There’s just a pleasure about visiting a cemetery if at all possible and get the information firsthand.

I began recording information in cemeteries when I was 15. My friends at the time thought that creepy. I did have a few who would tag along as back up. I’m not sure as a backup for what. It was just more comfortable having someone along for the journey.

There are only a few items needed to record a cemetery.

*Digital camera

*White chalk

*Small chalkboard

*Several spray bottles full of water

*Mirror

*Kneepads if you have bad knees

*One brick

*Toolbox to keep supplies in

SavingGraves.com also offers a lot of advice on photographing a cemetery.

The digital camera is great for photographing the stones as you’ll know you got a good shot before leaving the cemetery.

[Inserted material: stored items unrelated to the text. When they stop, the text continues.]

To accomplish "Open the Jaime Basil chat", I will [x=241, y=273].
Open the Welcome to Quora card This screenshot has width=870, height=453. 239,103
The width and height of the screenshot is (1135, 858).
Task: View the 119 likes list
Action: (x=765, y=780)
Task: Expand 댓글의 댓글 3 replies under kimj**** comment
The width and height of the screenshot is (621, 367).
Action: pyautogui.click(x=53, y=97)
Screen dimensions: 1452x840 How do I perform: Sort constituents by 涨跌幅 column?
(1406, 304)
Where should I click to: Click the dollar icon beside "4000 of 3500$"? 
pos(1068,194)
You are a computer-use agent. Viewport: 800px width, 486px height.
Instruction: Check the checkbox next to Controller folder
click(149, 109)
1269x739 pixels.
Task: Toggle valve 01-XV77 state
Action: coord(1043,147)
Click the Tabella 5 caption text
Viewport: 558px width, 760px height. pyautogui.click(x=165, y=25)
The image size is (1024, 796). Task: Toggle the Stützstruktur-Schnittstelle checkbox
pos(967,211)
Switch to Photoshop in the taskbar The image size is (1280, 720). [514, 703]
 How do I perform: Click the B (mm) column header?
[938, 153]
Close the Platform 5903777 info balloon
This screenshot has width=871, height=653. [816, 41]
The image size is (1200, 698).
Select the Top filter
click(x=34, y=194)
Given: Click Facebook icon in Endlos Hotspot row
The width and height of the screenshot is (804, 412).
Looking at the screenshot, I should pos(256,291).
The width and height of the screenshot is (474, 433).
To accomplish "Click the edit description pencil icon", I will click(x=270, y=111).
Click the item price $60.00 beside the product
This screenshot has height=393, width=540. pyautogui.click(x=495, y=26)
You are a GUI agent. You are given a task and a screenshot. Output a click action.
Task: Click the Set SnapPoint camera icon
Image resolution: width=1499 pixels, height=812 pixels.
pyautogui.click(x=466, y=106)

I used to use white chalk to make the lettering on a gravestone stand out. It’s still a debate on whether chalk will harm the stone in the long run. Spraying water on a tombstone is now the preferred method as the surface will dry faster than the lettering and this will make the letters stand out.

The mirror is used to direct sunlight onto the tombstone. Many stones are easy to read with the eye but don’t photograph well. The mirror will provide sunlight, making the stone easier to read.

The chalk and chalkboard are used to record information about the cemetery and I recommend using them if you plan to visit multiple cemeteries. Use the chalk to write the name and address of the cemetery on the chalkboard and prop it up with the brick to the right of each stone. This way you won’t forget which cemetery each stone was from when you upload your digital photos for editing. The chalkboard can always be cropped out for the finished photo.

Be sure not only to photograph tombstones of those you know are related to you but also those surrounding them. Sometimes you can link these into family marriages. Some people photograph every tombstone in a small cemetery just for future reference.

I also like to photograph different views showing the entire cemetery. If there’s a church, I photograph it from at least two different angles.

Photograph any smaller stones for unmarked graves. This may indicate babies who were stillborn or died young. It’s difficult to determine which family some of these unmarked stones belong to, but at least you have it recorded.

Keep in mind some churches change location and there may be an older cemetery at the original site and the original cemetery may be a mile or two down the road from the newer one.

Be prepared to be approached if you’re on private property. Most landowners don’t mind visitors if you explain the purpose of the visit. I had the good fortune to visit the very private and hidden cemetery where my great-great-great grandmother, Mary Boggs, is buried off of Ruhama Church Road in Liberty, SC. Very few people know of its location because of its location inside a patch of woods. The landowners not only allowed me to wander the cemetery, they even took me to an even more remote cemetery down the road. I didn’t find any ancestors at the second site, which is good. Because in all of my years of searching, I’ve never been able to find it again!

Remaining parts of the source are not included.